WHAT IS REQUIRED: Print the line containing "Click the gear icon beside 系统设置", then every line after it through the end of the material, exactly as written and without pictures.

GIVEN DATA:
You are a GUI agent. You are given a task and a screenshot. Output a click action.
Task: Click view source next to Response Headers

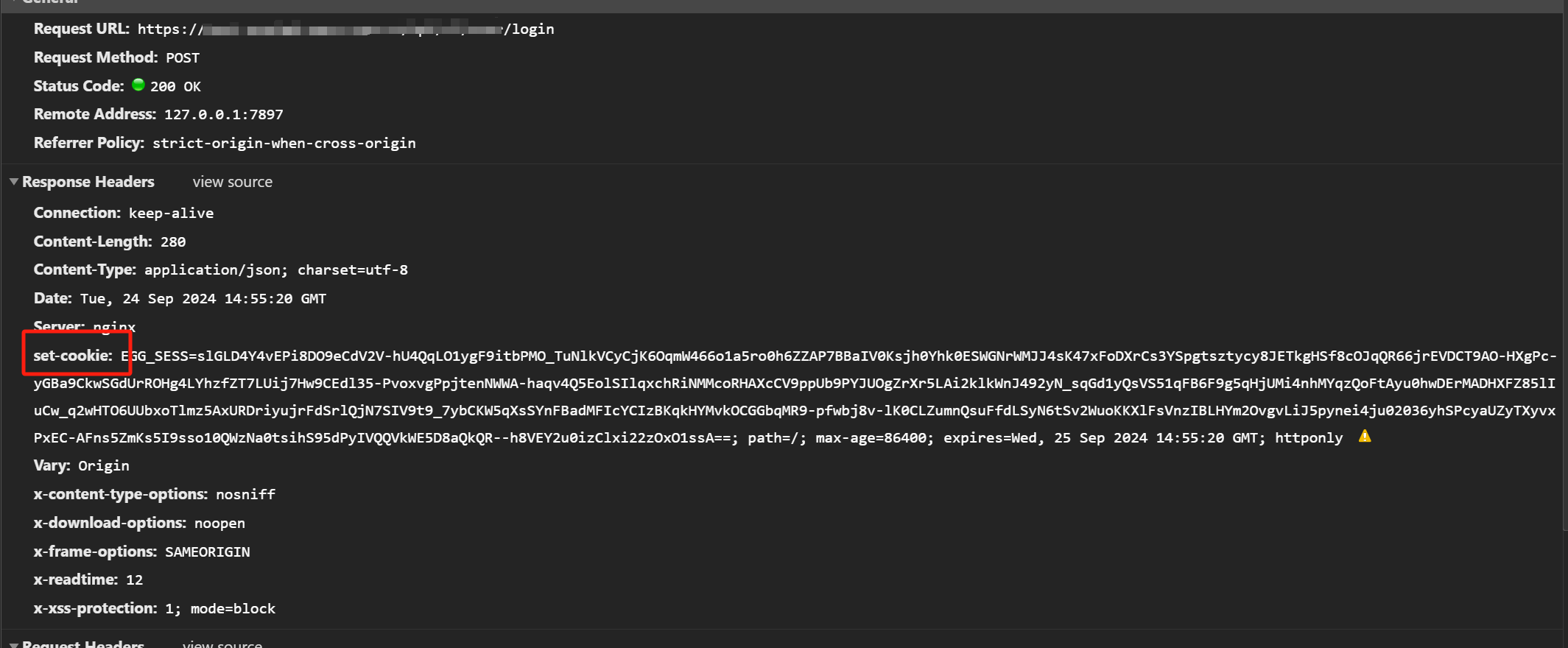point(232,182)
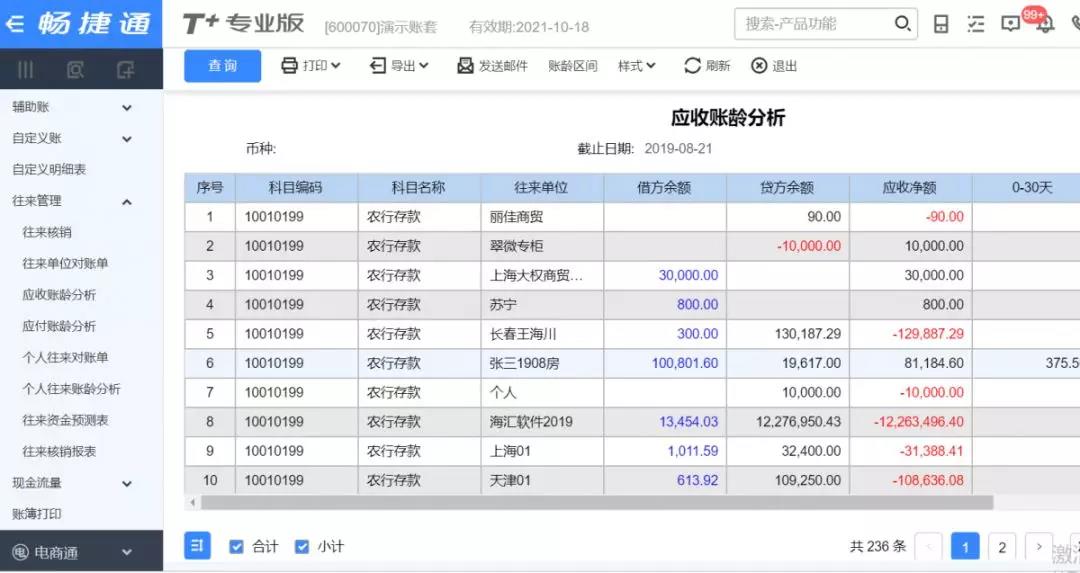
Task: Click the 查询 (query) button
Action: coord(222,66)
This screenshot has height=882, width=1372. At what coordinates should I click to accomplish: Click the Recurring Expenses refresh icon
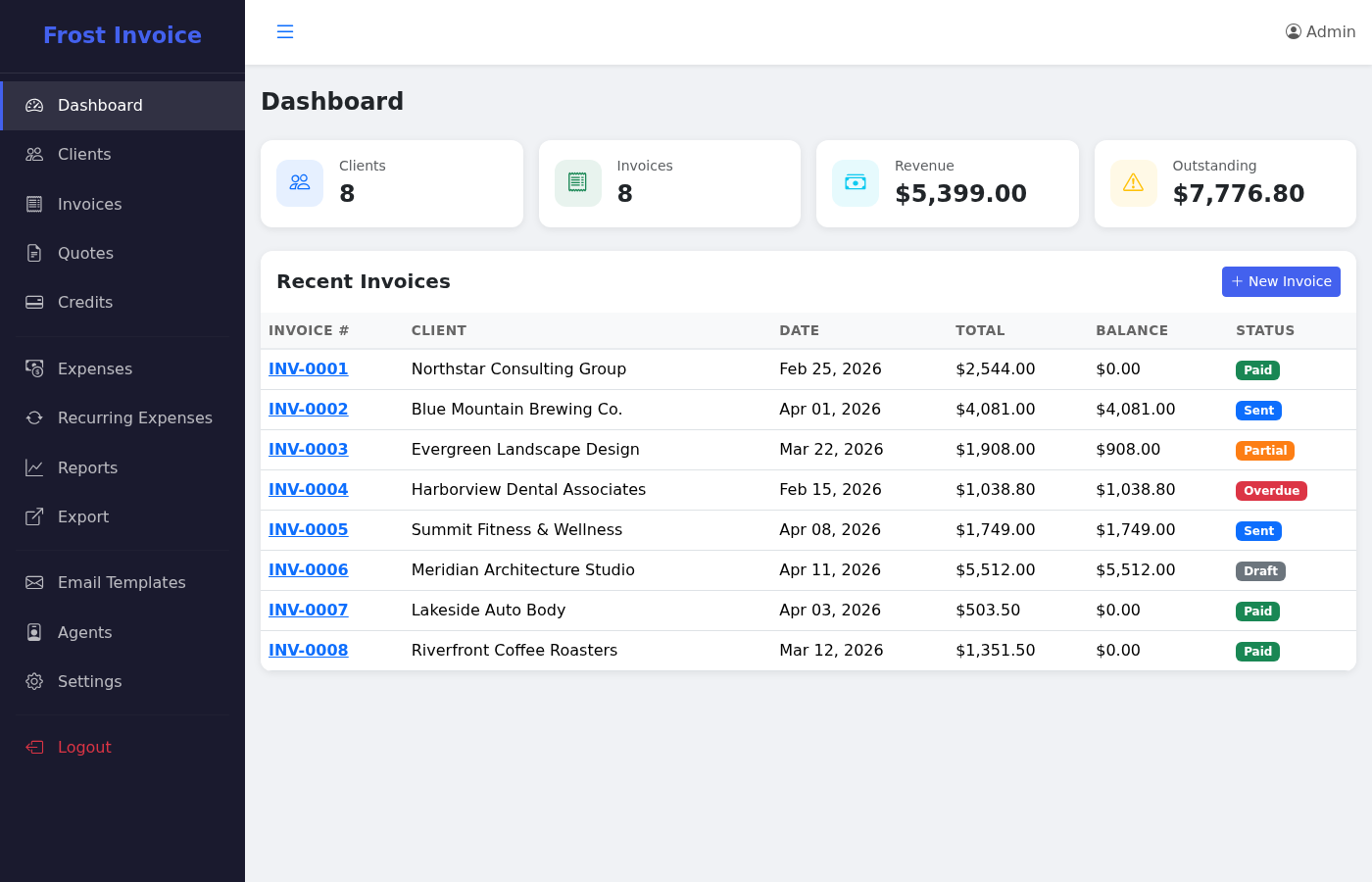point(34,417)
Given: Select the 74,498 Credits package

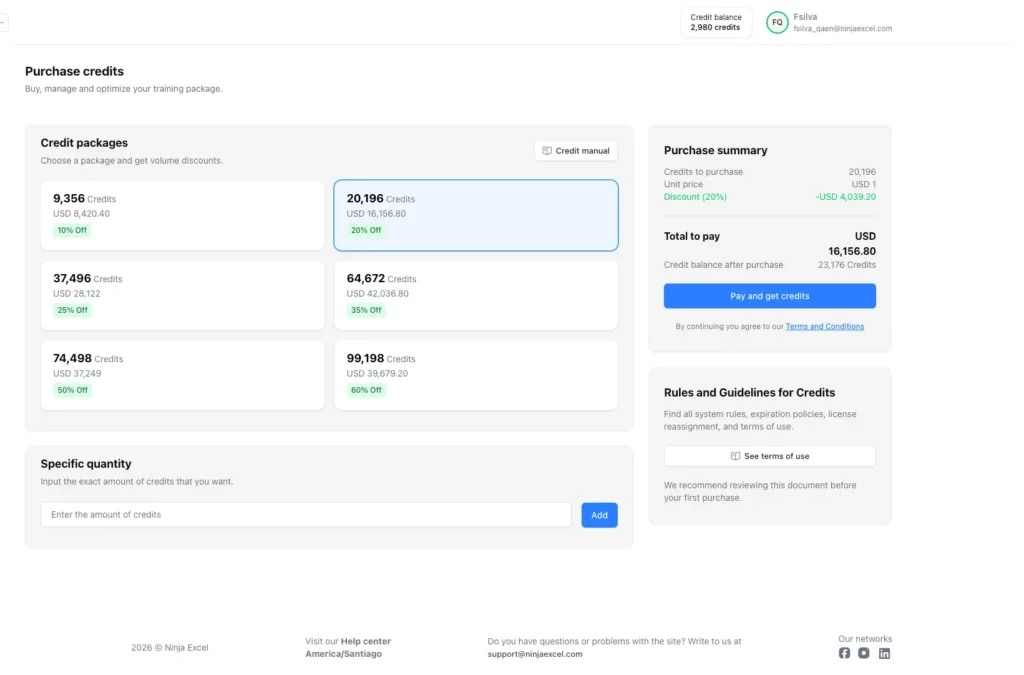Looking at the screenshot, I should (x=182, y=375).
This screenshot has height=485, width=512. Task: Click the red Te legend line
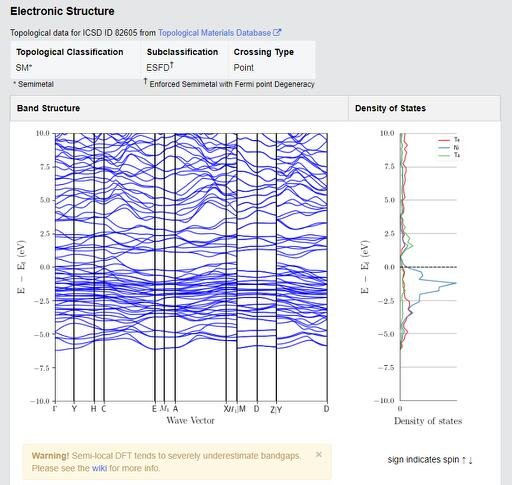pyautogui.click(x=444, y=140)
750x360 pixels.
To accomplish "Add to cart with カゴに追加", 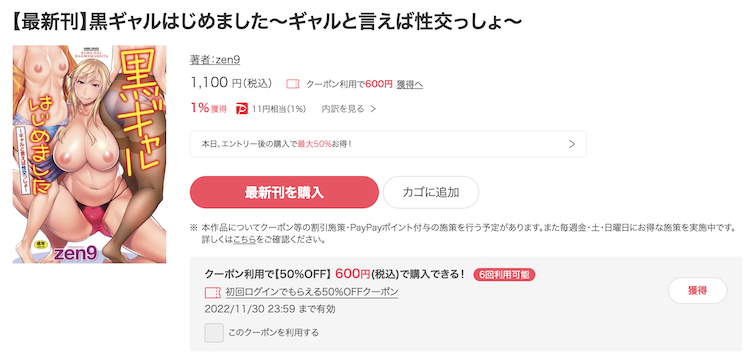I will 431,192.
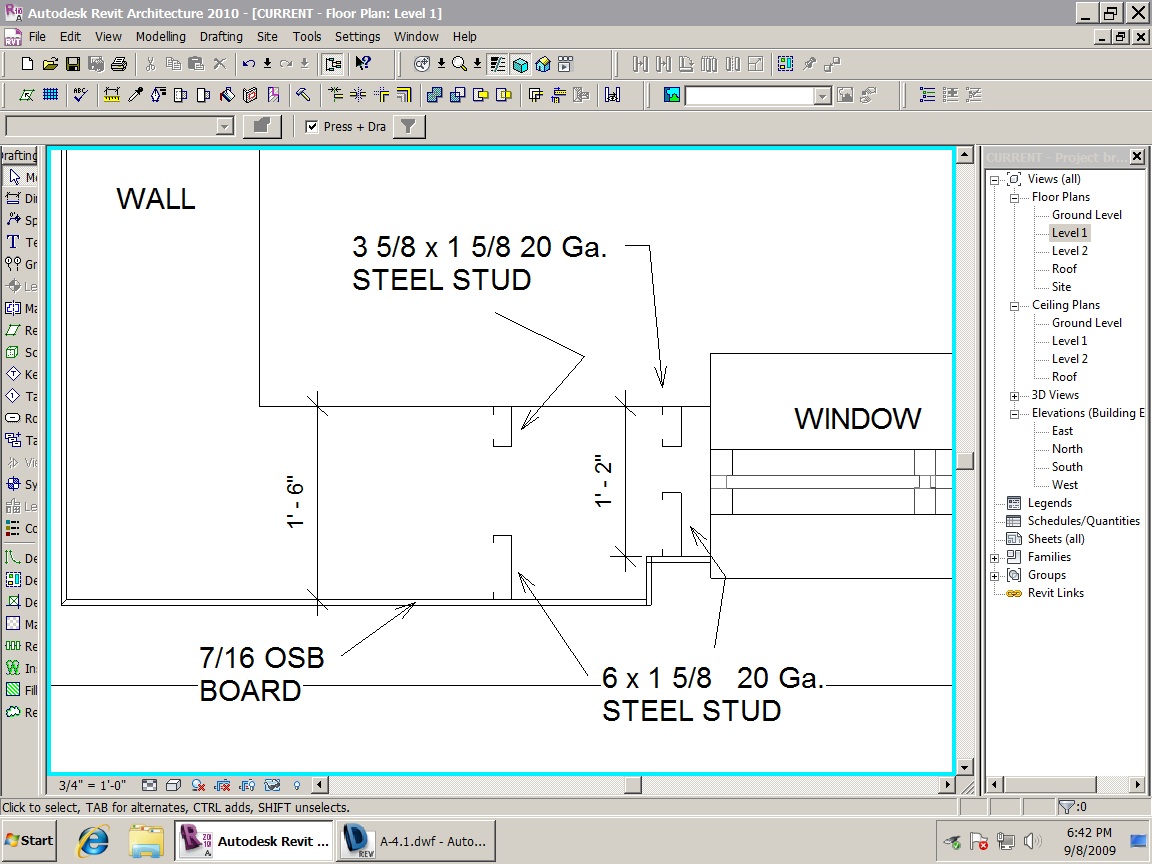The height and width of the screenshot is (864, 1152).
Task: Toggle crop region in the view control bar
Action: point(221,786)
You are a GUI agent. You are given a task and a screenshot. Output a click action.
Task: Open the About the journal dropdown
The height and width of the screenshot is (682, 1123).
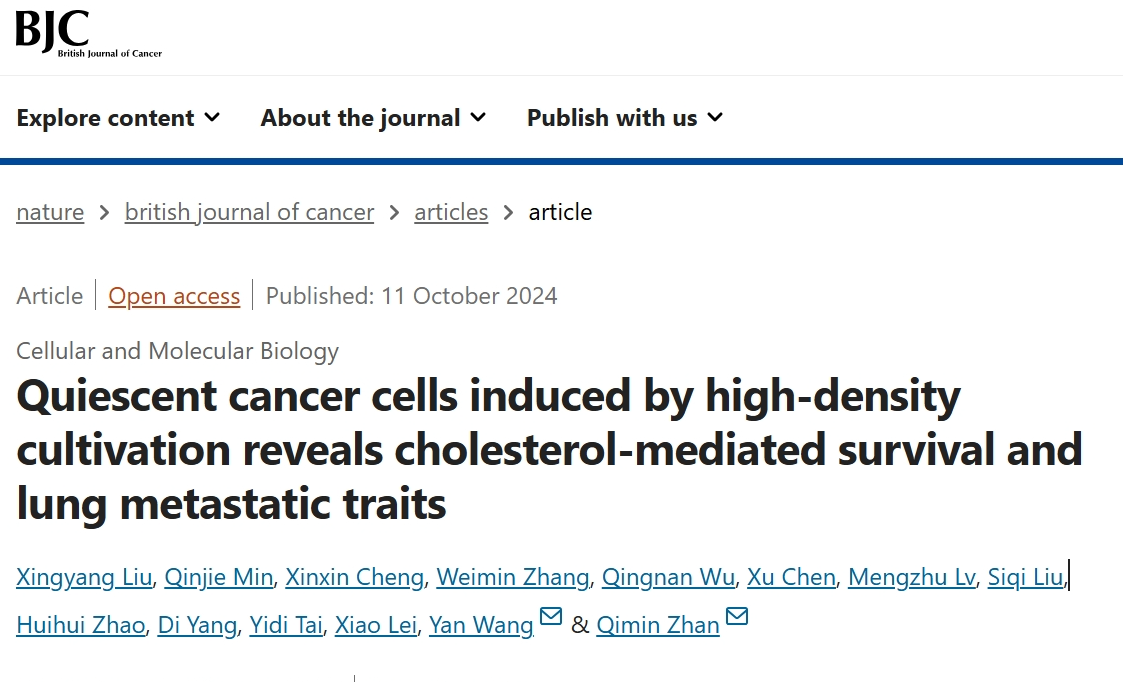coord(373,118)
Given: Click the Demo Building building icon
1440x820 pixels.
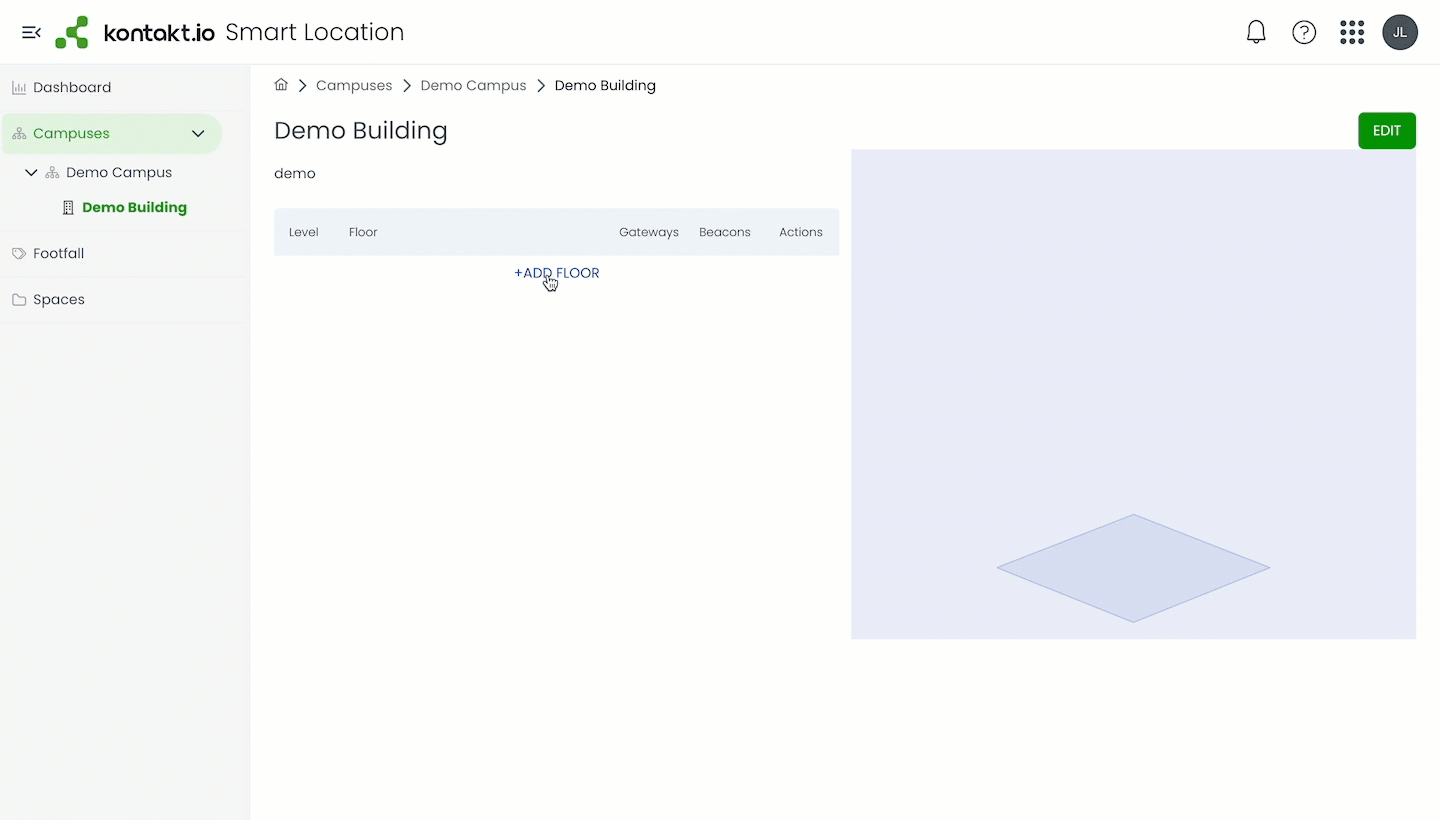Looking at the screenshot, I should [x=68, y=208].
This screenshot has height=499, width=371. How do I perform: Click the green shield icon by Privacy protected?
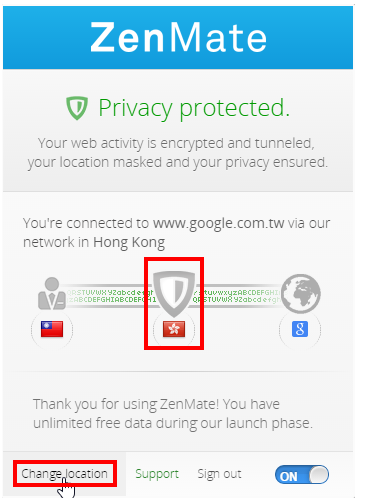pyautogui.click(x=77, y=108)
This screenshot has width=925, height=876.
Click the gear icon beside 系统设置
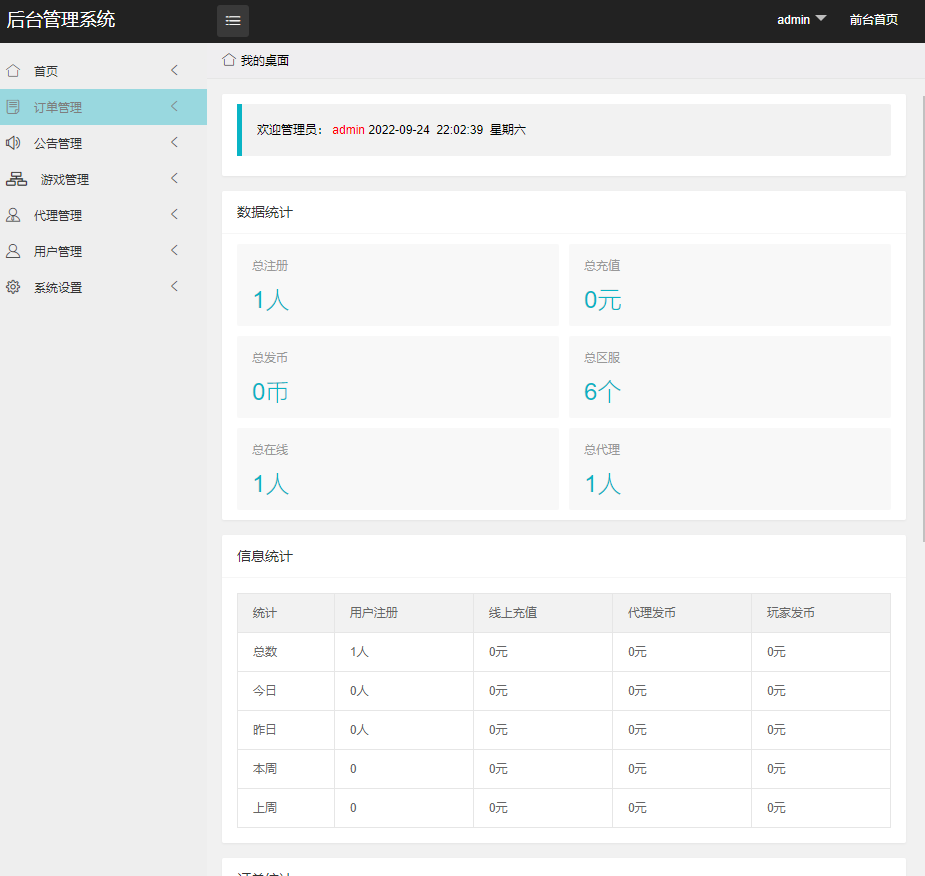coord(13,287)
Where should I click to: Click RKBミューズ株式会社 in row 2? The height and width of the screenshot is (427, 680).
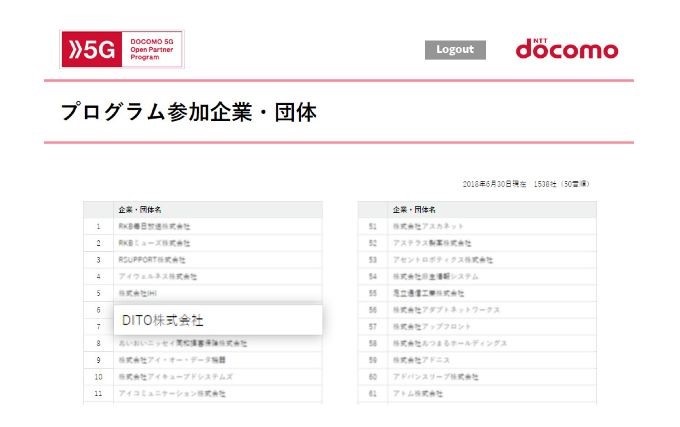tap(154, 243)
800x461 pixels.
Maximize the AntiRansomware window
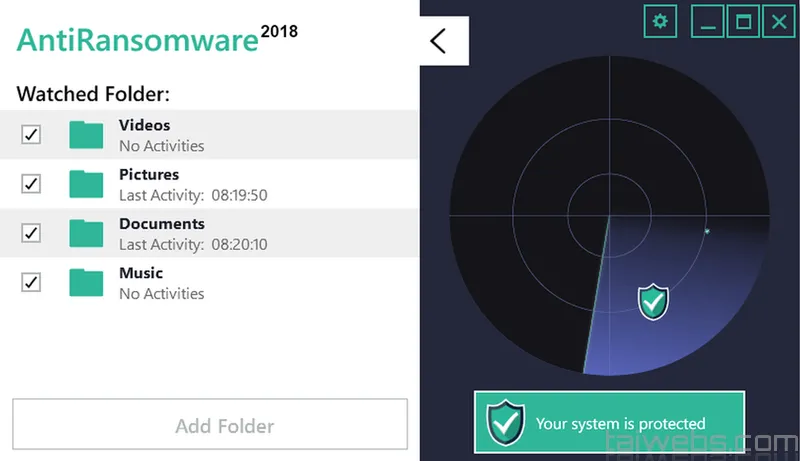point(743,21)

THE COMPLETED TASK:
Click the gear icon beside 系统设置
coord(13,287)
Where should I click to: Click RKBミューズ株式会社 in row 2? The height and width of the screenshot is (427, 680).
tap(154, 243)
800x461 pixels.
Maximize the AntiRansomware window
point(743,21)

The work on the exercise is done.